Vv. 23-34. Se a terra não era resgatada antes do ano do jubileu, então esta voltava a quem a vendeu ou a alienou. Esta era uma figura da graça gratuita de Deus em Cristo, pela qual, e não por preço ou mérito próprio, somos restaurados ao favor do Senhor. As casas nas cidades muradas eram mais o fruto do próprio trabalho deles do que a terra do próprio país, a qual era dádiva direta da generosidade de Deus; portanto, se um homem vendia uma casa da cidade, poderia resgatá-la no decorrer do ano seguinte à venda. Isto dava ânimo aos estrangeiros e prosélitos para se estabelecerem entre eles.

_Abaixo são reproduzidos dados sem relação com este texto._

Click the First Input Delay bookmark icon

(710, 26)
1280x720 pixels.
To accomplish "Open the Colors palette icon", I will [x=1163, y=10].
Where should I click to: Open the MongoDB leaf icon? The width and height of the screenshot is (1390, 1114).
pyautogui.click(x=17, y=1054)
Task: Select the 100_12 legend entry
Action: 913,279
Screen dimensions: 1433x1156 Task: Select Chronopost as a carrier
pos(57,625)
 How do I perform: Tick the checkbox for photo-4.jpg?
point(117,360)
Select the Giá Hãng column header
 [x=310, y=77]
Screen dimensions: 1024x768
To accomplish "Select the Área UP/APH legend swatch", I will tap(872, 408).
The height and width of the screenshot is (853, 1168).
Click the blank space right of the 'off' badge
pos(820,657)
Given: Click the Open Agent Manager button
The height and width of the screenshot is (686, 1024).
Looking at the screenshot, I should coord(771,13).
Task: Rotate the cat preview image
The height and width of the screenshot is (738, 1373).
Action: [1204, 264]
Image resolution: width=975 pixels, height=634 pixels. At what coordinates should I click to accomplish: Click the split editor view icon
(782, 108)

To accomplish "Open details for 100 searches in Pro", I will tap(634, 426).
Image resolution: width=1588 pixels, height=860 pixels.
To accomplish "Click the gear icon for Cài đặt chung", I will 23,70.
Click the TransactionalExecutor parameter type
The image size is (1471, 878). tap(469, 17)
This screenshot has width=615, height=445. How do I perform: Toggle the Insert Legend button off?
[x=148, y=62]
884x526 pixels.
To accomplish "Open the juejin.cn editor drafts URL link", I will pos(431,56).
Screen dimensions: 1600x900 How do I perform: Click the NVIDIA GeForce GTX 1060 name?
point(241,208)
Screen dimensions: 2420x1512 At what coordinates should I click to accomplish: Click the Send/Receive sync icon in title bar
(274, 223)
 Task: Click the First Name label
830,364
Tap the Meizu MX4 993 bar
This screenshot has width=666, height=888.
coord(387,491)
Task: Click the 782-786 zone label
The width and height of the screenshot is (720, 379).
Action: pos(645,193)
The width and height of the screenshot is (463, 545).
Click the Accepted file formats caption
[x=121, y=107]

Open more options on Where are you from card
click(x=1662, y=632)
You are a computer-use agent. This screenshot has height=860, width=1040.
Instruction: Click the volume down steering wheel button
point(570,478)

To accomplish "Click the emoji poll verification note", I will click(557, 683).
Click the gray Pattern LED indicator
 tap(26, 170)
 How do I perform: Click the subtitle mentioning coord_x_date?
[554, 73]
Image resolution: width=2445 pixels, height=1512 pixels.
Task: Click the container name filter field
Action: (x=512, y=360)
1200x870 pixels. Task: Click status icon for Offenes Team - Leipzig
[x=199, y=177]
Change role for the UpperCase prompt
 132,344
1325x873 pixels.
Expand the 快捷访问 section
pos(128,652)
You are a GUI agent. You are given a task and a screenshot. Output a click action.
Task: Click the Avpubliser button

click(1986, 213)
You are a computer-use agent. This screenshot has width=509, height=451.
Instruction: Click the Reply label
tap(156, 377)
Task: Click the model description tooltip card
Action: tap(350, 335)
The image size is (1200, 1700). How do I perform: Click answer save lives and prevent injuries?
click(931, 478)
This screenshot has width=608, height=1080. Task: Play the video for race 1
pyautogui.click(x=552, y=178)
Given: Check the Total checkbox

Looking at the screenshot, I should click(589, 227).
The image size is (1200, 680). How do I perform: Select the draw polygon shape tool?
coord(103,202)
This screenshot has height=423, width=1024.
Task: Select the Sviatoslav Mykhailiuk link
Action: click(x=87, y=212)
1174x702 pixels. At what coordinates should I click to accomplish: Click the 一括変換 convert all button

Vv. 35-38. A pobreza e a decadência são aflições grandes e comuns; "aos pobres sempre ns tereis convosco", disse Jesus. "Socorrê-los-eis por simpatia, compadecei-vos dos pobres; por serviço, fareis algo por eles; e quanto à provisão, dai-lhes conforme a sua necessidade e ele acordo com a vossa capacidade". Os devedores pobres não devem ser oprimidos. Observe aqui os argumentos empregados contra a extorsão: "Tereis temor de vosso Deus". Socorre ao pobre, para que possa "viver contigo", pois pode te ser útil. O rico não pode prescindir do pobre, como o pobre do rico. Corresponde àqueles que têm recebido misericórdia, mostrar misericórdia.

Vv. 39-55. Se um israelita nativo fosse vendido por dívida ou por delito, deveria servir seis anos e sair livre no sétimo. Se desejasse vender a si mesmo, devido a sua pobreza, tanto seu trabalho como seu uso deviam ser tais que fossem dignos para um filho de Abraão. É pedido aos senhores que dêem a seus servos o que é justo e reto (cl 4.1). No ano do jubileu, o servo deveria ser livre, ele e seus filhos, e deveria regressar à sua família. Isto tipifica a redenção do serviço ao pecado e a Satanás, pela graça de Deus em Cristo Jesus, cuja verdade nos faz livres (Jo 8.32). Não podemos resgatar nosso próximo que é pecador; porém, podemos indicar-lhe a Cristo, enquanto, por sua graça, a nossa vida pode adornar o seu Evangelho, expressar o nosso amor, mostrar a nossa gratidão e glorificar o seu santo nome.